11/08/2023
"Wszyscy mamy przeszłość, ale nie wszyscy mamy historię. Historię rozumianą jako coś, co ma swoją chronologię – chrono to czas, a logos to poznanie, słowo. Więc myślę, że ważne jest, gdy przeszłość może zostać opowiedziana. My, ludzie, jesteśmy istotami narracyjnymi. Wartością procesu tworzenia narracji jest możliwość opłakania tego, co zostało utracone. Buduje się w tym procesie zdolność do współczującego bycia ze sobą w takim, a nie innym losie. To los czasem pełen utrat, ale jednak dalej może się toczyć, bo życie trwa i wciąż ma wartość." Zdaniem Joanny Chmarzyńskiej-Golińskiej powolne składanie faktów z wielu pokoleń, łączenie zdarzeń z emocjami ma znaczenie. "Opowiadanie własnej historii" to rekonstrukcja nie o charakterze historycznym, ale psychologicznym. To, co wydarzyło się w naszych rodzinach w pokoleniach wstecz ma na nas bezpośredni wpływ - okazuje się (i jest na to coraz więcej dowodów z badań, także neuronauki), że możemy "dziedziczyć" lęki i przerażenie (a także inne wyparte silne emocje) przeszłych generacji. Któreś pokolenie musi "poskładać" historię w całość, przygarnąć i przepracować traumy, żeby dać szansę sobie i przyszłym pokoleniom na więcej świadomości, spokoju, relacje, adaptację do "tu i teraz" (kiedy "tam i wtedy"zostaje przygarnięte, opłakane i zaakceptowane).

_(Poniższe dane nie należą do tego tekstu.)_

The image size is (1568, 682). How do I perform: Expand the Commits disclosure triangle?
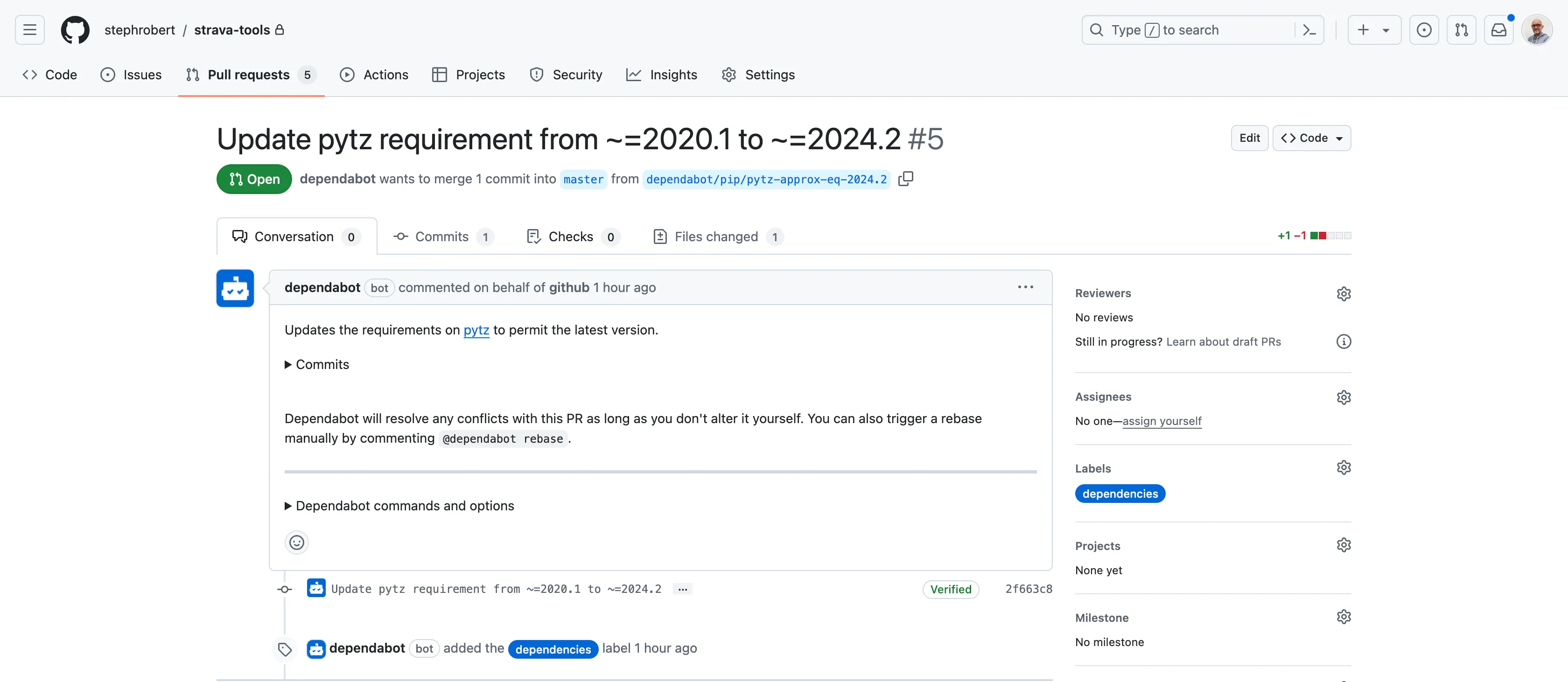pyautogui.click(x=287, y=364)
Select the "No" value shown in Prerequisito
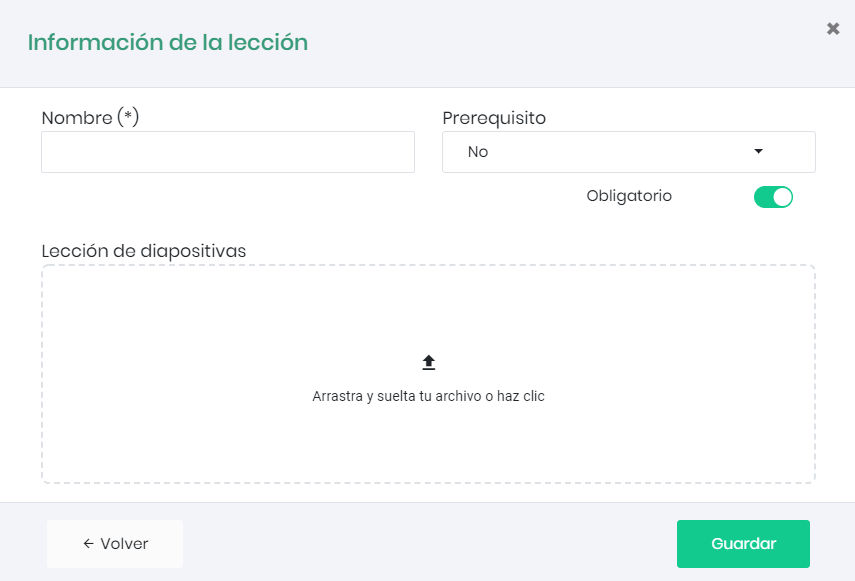This screenshot has width=855, height=581. 478,152
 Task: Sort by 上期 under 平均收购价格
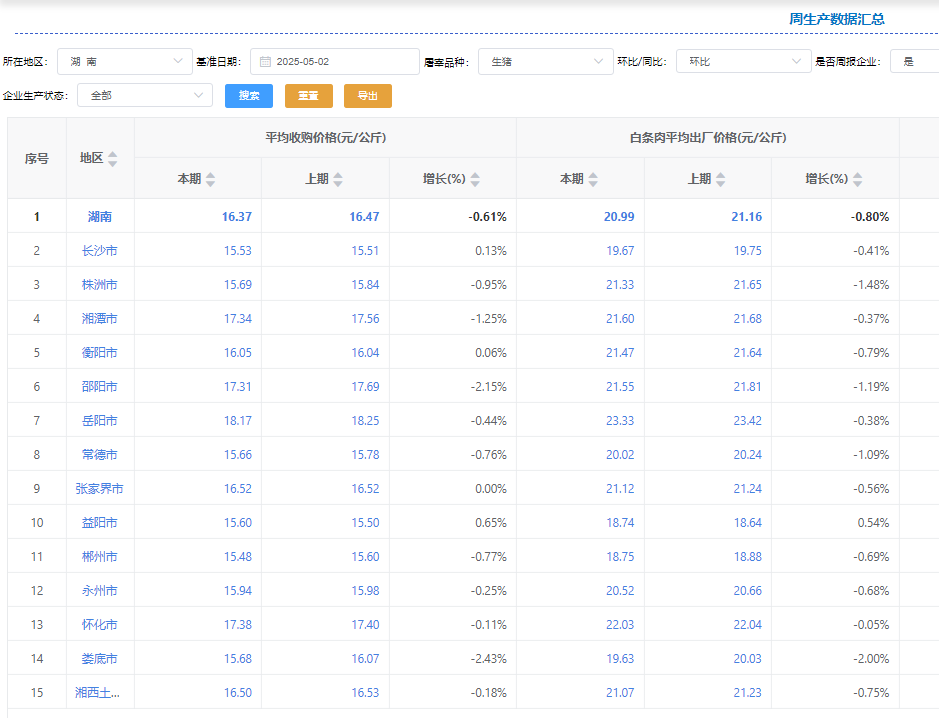pos(338,179)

"(...)Jak człowiek posiada już autobiograficzną opowieść, to jest naprawdę dużo, sporo rzeczy może się poukładać, wcześniejsze traumy mogą – że tak powiem – zostać zaproszone do wewnętrznego kręgu świadomych doświadczeń. Wówczas przestaną być jak ta niechciana matka chrzestna – wróżka, wyklęta i nieproszona, która będzie chciała dać znać o swoim istnieniu jakimś przykrym akcentem."